Each month, we break down the update cycle into product families (as defined by Microsoft) with the following basic groupings:
- Browsers (Microsoft IE and Edge)
- Microsoft Windows (both desktop and server)
- Microsoft Office (Including Web Apps and Exchange)
- Microsoft Development platforms (.NET Core, .NET Core and Chakra Core)
- Adobe Flash Player
Microsoft has attempted to address 12 vulnerabilities to both its web browsers (Edge and Internet Explorer) with nine rated as critical. Though we don’t have any vulnerabilities publicly reported or known to be exploited, two groups of issues are related to the Chakra scripting engine and how both browsers handle memory. All of the critical updates could lead to a remote code execution scenario and will require complete updates to both browsers. In addition, both vulnerabilities could corrupt memory in such a way that an attacker could execute arbitrary code in the context of the current user and could be exploited through a specially crafted web page. Add this August update to your “Patch Now” release cycle.
This is pretty massive update to the Windows platform with 15 updates rated as critical and 55 rated as important by Microsoft. The two biggest issues relate to how Microsoft handles fonts (a recurring theme) and the worm-able vulnerability (CVE-2019-1222) in Microsoft Remote Desktop Services (formerly Terminal Services). Not only does this month’s Patch Tuesday update attempt to address a large number of vulnerabilities, it creates a large testing area for deployment engineers. This month’s update includes changes to Hyper-V, DHCP, VBScript, GDI, Remote Desktop Services (RDS), Microsoft JET and what is more worrisome, several updates to the Windows kernel. There are some pretty critical updates here but given the nature and number of changes we recommend a staged deployment for this update.
This is an interesting month for Office updates. For August we see five patches rated as critical by Microsoft and the remaining nine updates rated as important. Unusually, Microsoft has released an update to a trusted font issue for Office for Mac, and the venerable Office 2013 has an update to the aging Microsoft JET database engine. If you have legacy code working on older versions of office that need to connect to databases (or larger spreadsheets) then you will want to have a closer look at these Office updates before general deployment. Otherwise, add these Microsoft Office updates to your standard deployment schedule.
Microsoft has attempted to address eight vulnerabilities to their development platform with seven rated as critical and the remainder rated as important.
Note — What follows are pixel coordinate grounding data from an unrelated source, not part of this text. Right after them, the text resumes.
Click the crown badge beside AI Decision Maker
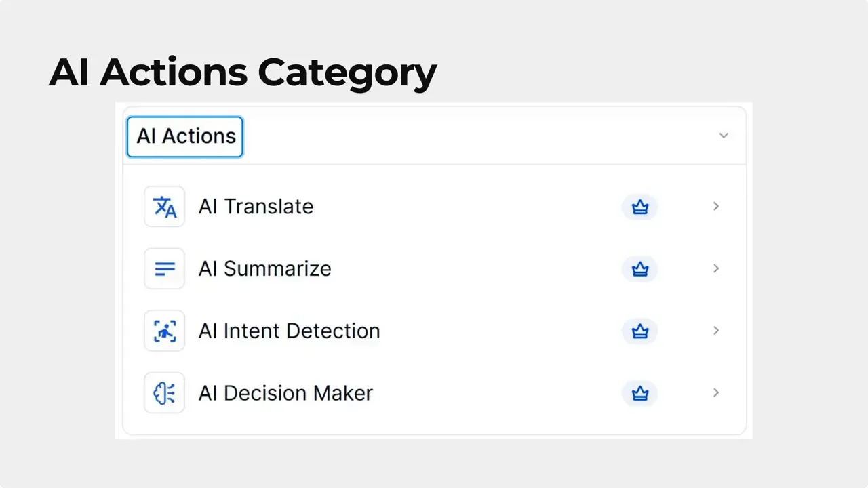 coord(639,393)
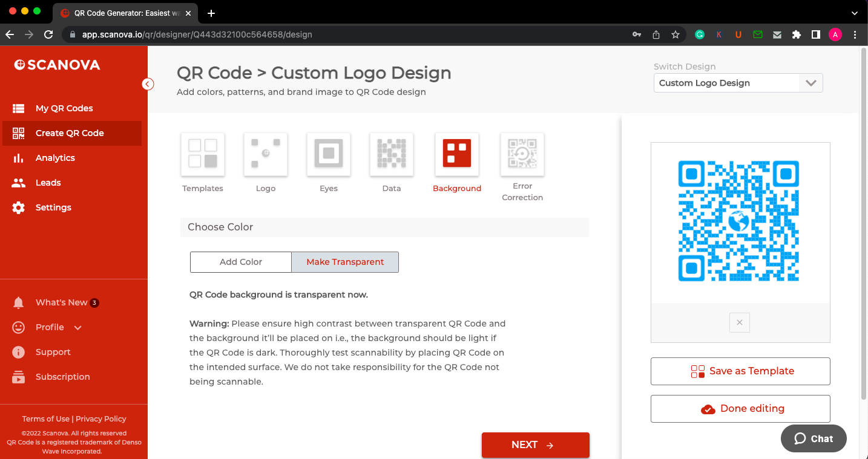Select the Data pattern icon
868x459 pixels.
(x=391, y=154)
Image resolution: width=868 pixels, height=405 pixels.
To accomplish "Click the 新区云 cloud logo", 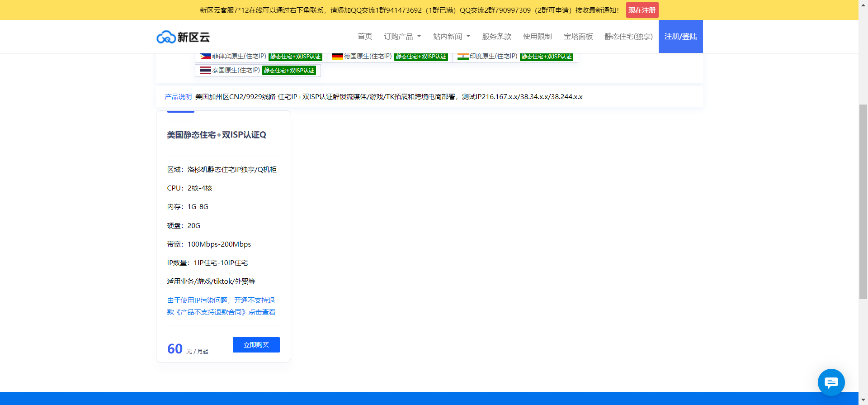I will click(x=183, y=37).
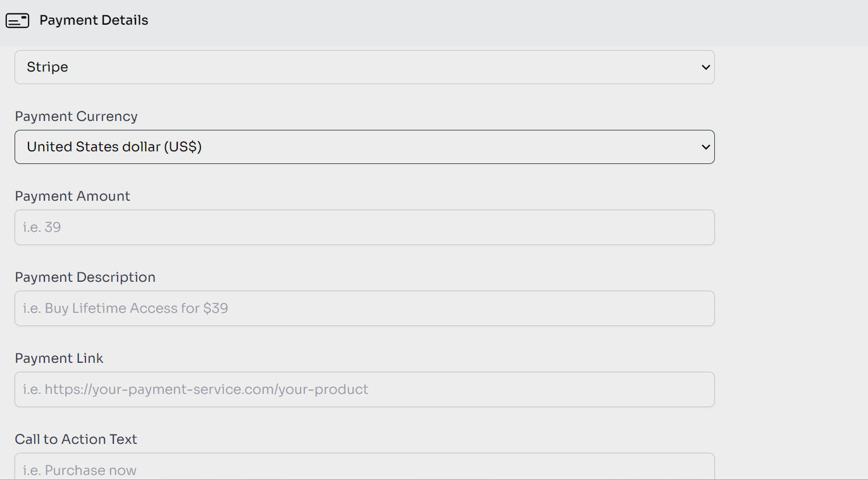
Task: Click the Call to Action Text label
Action: [76, 439]
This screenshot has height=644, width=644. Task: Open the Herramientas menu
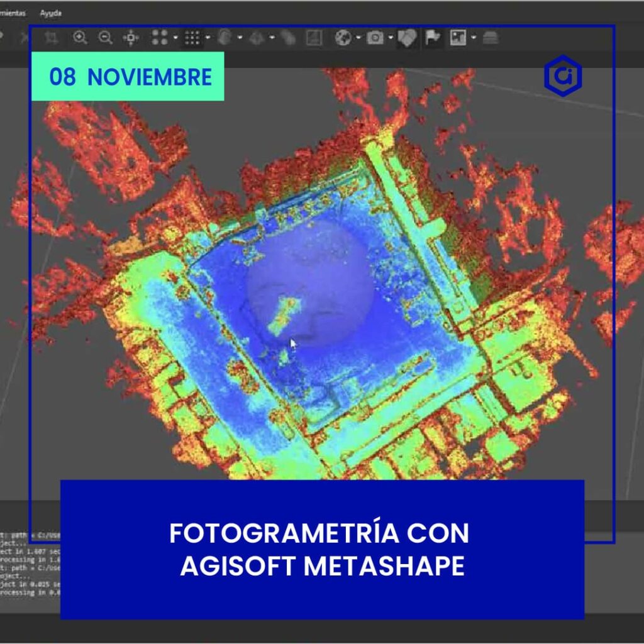pyautogui.click(x=13, y=13)
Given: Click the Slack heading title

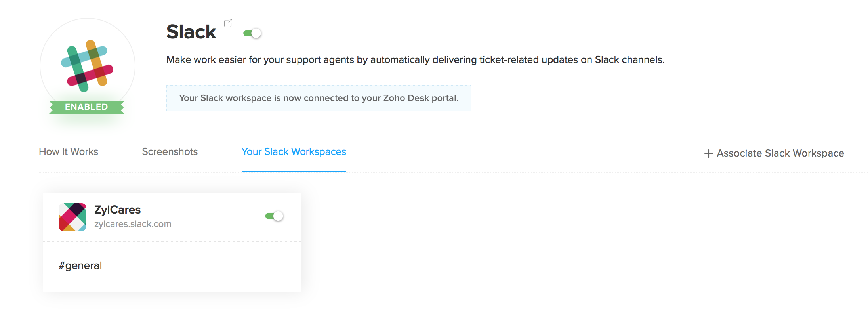Looking at the screenshot, I should [x=191, y=32].
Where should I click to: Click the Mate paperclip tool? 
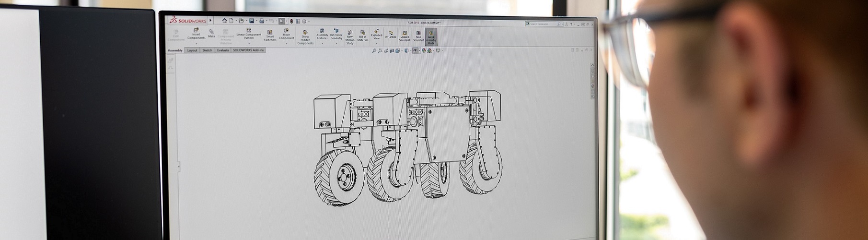coord(211,34)
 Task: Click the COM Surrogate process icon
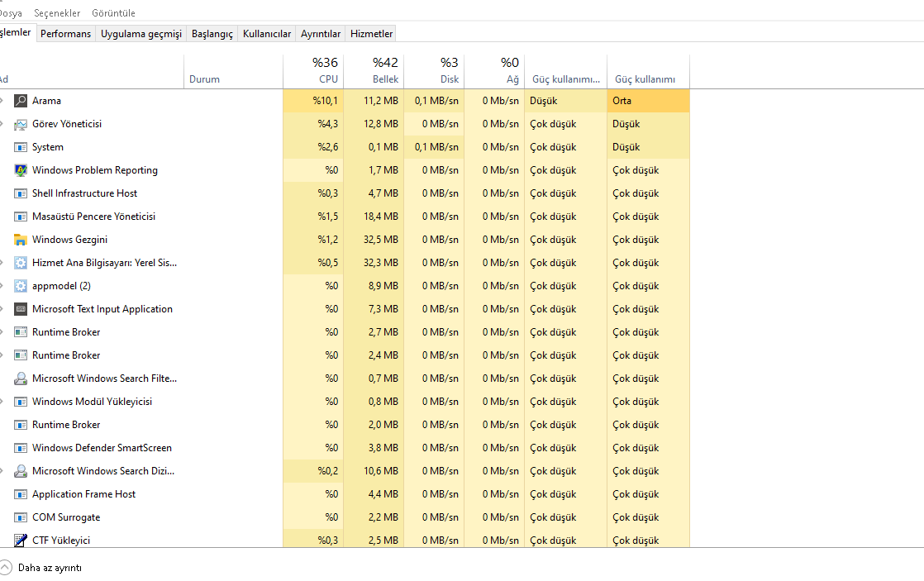[x=21, y=517]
All the critical updates relate to the Chakra scripting engine (which also relate to the IE and Edge security issues). In addition to the Chakra issues and updates there are information disclosure issues in the Git component for visual studio.
And, speaking of Git, there were a number of issues reported by our internal testing team with last month’s updates (July Patch Tuesday) that related to a number of private security DLLs included in the Git desktop application installation. Add the Visual studio component updates to your standard patch deployment cycle. I expect that all the development related patches for Chakra will be included in your browser update cycle – which unfortunately are considered “Patch Now” for this month.
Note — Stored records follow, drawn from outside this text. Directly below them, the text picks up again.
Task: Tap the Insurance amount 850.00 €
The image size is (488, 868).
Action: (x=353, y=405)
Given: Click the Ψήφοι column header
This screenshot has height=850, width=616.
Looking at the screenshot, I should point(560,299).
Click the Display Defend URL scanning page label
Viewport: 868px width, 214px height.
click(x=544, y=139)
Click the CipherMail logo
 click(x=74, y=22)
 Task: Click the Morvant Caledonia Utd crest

Microsoft has not released any specific bulletins or advisories for Adobe products. However, there are eight updates to Adobe products available from the Adobe security area including:
- APSB19-44 Security update available for Adobe Photoshop CC
- APSB19-42 Security update available for Adobe Experience Manager
- APSB19-41 Security update available for Adobe Acrobat and Reader
- APSB19-39 Security update available for Adobe Creative Cloud Desktop Application
- APSB19-35 Security update available for Adobe Prelude CC
- APSB19-33 Security update available for Adobe Premiere Pro CC
- APSB19-32 Security update available for Adobe Character Animator CC
- APSB19-31 Security update available for Adobe After Effects CC
All of these product level updates should be included in your standard product update and release cycle.